In 1978, Wang was back to his professorship, in the Institute of Mathematics at the Chinese Academy of Sciences. In 1980, he was elected to be a member of Chinese Academy of Science. 1988–1992, he was the president of the Chinese Mathematical Society. Wang also worked in the United States for a period of time. He visited the Institute of Advanced Studies and taught at the University of Colorado.

Wang advised Shou-Wu Zhang when he studied at the Chinese Academy of Sciences for his master's degree from 1983 to 1986.

Wang is the father of Chinese American computer scientist James Z. Wang.

== Research ==
===Number theory===
Wang's research focused on the area of number theory, especially in the Goldbach conjecture, through sieve theory and the Hardy-Littlewood circle method. He obtained a series of important results in the field of number theory.

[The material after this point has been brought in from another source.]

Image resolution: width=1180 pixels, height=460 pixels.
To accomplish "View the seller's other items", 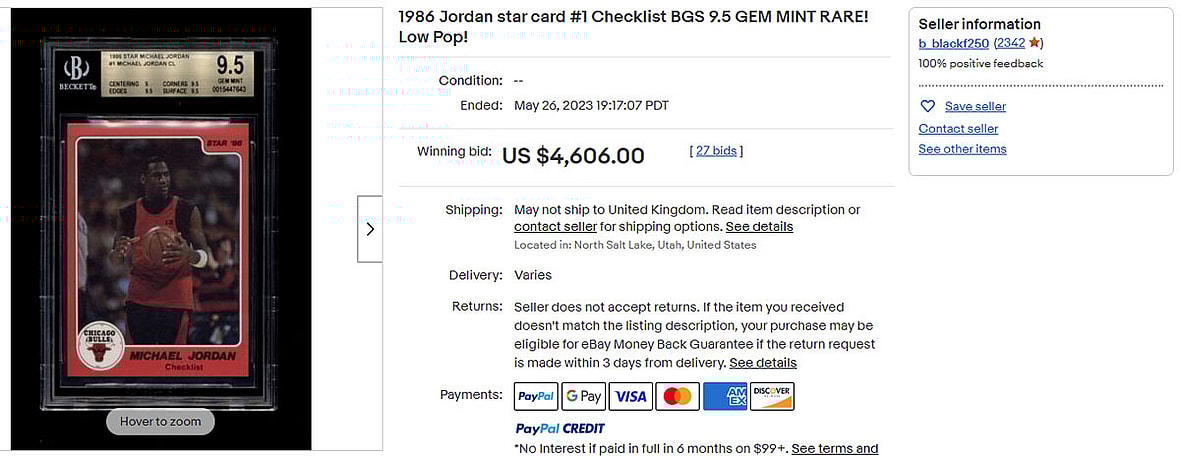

===Numerical integration and statistics===
With Hua Luogeng (华罗庚, alternatively Hua Loo-Keng), he developed high-dimensional combinatorial designs for numerical integration on the unit cube. Their work came to the attention of the statistician Kai-Tai Fang, who realized that their results could be used in the design of experiments. In particular, their results could be used to investigate interaction, for example, in factorial experiments and response surface methodology. Collaborating with Fang led to uniform designs, which have been used also in computer simulations.

===Books===
- Wang, Yuan (1991). "Diophantine equations and inequalities in algebraic number fields"
- Wang, Yuan (2005). "Selected papers of Wang Yuan"
- Fang (1993). "Number-theoretic methods in statistics"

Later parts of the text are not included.